Task directions -
Below are entries; print them exactly from the first line through the one containing "Given: Select the Pick tool".

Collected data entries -
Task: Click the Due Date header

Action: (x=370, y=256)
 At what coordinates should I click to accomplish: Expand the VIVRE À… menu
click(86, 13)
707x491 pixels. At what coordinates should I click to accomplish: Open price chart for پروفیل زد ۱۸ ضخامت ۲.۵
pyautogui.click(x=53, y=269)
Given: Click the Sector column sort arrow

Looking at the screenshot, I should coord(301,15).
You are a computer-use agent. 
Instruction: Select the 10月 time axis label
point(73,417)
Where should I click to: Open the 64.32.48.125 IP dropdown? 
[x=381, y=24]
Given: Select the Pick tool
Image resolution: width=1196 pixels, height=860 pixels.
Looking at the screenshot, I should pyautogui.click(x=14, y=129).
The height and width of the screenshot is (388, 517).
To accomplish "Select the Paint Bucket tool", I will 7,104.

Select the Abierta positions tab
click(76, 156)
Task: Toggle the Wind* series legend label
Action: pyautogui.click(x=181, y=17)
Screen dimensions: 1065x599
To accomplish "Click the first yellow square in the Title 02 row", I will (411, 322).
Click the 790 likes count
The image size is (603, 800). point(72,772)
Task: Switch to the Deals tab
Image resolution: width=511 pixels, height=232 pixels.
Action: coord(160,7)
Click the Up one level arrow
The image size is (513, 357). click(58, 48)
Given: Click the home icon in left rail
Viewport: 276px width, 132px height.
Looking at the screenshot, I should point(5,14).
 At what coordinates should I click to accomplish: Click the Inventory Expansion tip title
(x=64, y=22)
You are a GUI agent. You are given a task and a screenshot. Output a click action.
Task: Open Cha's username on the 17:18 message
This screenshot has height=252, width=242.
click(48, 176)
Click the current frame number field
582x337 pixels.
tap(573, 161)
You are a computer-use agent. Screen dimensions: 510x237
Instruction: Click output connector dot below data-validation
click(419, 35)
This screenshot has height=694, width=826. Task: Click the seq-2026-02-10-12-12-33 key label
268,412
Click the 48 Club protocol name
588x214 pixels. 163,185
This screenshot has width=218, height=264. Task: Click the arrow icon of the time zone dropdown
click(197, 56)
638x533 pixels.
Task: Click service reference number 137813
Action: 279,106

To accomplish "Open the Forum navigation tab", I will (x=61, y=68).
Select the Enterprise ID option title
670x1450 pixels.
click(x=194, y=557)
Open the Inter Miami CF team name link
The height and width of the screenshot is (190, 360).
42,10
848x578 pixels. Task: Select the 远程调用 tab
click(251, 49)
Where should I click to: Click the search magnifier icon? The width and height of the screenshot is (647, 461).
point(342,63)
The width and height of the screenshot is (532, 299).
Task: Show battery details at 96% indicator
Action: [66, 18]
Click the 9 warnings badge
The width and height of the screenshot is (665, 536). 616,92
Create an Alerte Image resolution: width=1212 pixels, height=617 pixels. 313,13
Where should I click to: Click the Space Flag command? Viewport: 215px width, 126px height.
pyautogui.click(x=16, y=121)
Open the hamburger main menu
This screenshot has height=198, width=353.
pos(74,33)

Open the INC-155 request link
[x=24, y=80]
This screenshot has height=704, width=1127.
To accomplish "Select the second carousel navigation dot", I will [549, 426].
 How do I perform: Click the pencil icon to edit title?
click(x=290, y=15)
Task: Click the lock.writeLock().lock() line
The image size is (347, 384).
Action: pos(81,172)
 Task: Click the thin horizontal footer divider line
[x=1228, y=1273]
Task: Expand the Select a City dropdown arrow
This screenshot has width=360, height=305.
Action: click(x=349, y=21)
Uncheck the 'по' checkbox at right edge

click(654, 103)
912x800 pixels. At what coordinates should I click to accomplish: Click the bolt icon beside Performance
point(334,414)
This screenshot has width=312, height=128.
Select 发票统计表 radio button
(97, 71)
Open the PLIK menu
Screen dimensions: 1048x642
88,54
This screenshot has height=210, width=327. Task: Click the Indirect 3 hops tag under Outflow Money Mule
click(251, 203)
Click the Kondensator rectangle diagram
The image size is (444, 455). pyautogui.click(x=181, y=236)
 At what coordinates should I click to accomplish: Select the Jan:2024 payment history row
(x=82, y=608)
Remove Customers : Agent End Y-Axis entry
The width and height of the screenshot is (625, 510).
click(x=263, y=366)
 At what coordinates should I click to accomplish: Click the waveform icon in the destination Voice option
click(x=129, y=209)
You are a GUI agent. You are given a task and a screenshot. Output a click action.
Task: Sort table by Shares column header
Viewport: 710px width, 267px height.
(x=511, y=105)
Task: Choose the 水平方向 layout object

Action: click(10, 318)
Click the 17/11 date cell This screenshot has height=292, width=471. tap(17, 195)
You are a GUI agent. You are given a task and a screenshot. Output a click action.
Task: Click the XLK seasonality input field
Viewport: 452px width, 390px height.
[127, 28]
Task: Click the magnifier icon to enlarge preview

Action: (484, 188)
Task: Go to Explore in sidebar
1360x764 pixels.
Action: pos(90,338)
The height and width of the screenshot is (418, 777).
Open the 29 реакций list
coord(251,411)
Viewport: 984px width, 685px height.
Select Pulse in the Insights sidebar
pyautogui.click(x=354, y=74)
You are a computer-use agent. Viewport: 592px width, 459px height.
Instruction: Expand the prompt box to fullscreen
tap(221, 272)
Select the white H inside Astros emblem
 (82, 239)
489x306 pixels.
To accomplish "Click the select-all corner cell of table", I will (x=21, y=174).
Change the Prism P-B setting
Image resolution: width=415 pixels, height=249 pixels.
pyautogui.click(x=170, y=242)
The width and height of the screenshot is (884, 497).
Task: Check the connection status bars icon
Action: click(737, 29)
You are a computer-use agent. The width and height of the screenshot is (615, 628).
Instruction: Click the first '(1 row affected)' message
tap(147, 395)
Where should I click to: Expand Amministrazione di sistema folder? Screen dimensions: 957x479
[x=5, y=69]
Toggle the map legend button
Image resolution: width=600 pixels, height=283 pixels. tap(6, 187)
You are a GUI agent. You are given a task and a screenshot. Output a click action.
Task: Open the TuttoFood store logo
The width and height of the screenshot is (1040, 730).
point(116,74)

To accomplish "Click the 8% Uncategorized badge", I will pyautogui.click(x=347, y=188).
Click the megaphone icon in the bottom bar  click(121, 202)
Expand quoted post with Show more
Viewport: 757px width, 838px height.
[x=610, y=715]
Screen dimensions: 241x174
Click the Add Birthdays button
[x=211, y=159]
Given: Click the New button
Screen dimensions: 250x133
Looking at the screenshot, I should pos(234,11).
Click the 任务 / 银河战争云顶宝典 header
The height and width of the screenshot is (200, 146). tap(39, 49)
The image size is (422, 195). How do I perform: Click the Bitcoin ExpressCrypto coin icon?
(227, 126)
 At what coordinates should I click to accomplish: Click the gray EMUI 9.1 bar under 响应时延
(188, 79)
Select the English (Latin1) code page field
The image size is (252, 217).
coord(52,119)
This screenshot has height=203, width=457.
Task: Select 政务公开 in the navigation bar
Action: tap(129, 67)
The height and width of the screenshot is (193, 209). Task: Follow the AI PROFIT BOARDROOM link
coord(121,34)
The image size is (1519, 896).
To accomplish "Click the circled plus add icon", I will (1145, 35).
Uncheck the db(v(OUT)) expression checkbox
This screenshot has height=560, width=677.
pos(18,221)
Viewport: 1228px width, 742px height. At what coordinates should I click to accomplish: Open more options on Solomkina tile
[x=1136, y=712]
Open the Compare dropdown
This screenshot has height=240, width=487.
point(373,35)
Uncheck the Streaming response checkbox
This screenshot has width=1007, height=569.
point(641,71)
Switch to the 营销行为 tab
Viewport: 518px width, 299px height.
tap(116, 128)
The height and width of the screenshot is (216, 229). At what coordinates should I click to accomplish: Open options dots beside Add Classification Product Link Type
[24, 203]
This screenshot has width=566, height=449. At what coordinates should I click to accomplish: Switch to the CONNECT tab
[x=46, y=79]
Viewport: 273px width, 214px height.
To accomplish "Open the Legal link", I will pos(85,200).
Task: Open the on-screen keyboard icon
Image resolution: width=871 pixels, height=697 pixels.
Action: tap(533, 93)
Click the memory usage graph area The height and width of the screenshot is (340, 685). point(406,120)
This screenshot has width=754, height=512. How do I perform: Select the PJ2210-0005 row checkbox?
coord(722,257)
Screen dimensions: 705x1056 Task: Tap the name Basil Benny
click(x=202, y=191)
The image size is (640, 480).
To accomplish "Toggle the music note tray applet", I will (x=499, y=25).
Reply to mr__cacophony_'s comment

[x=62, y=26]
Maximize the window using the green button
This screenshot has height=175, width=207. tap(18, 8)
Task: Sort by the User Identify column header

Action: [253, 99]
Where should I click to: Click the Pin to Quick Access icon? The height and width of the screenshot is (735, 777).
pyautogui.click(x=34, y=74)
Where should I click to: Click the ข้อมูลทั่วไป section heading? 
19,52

Finished exercise -
Task: Click the Due Date header

Action: (x=370, y=256)
 At what coordinates should I click to accomplish: Expand the VIVRE À… menu
click(86, 13)
707x491 pixels. At what coordinates should I click to accomplish: Open price chart for پروفیل زد ۱۸ ضخامت ۲.۵
pyautogui.click(x=53, y=269)
Given: Click the Sector column sort arrow

Looking at the screenshot, I should coord(301,15).
You are a computer-use agent. 
Instruction: Select the 10月 time axis label
point(73,417)
Where should I click to: Open the 64.32.48.125 IP dropdown? 
[x=381, y=24]
Given: Select the Pick tool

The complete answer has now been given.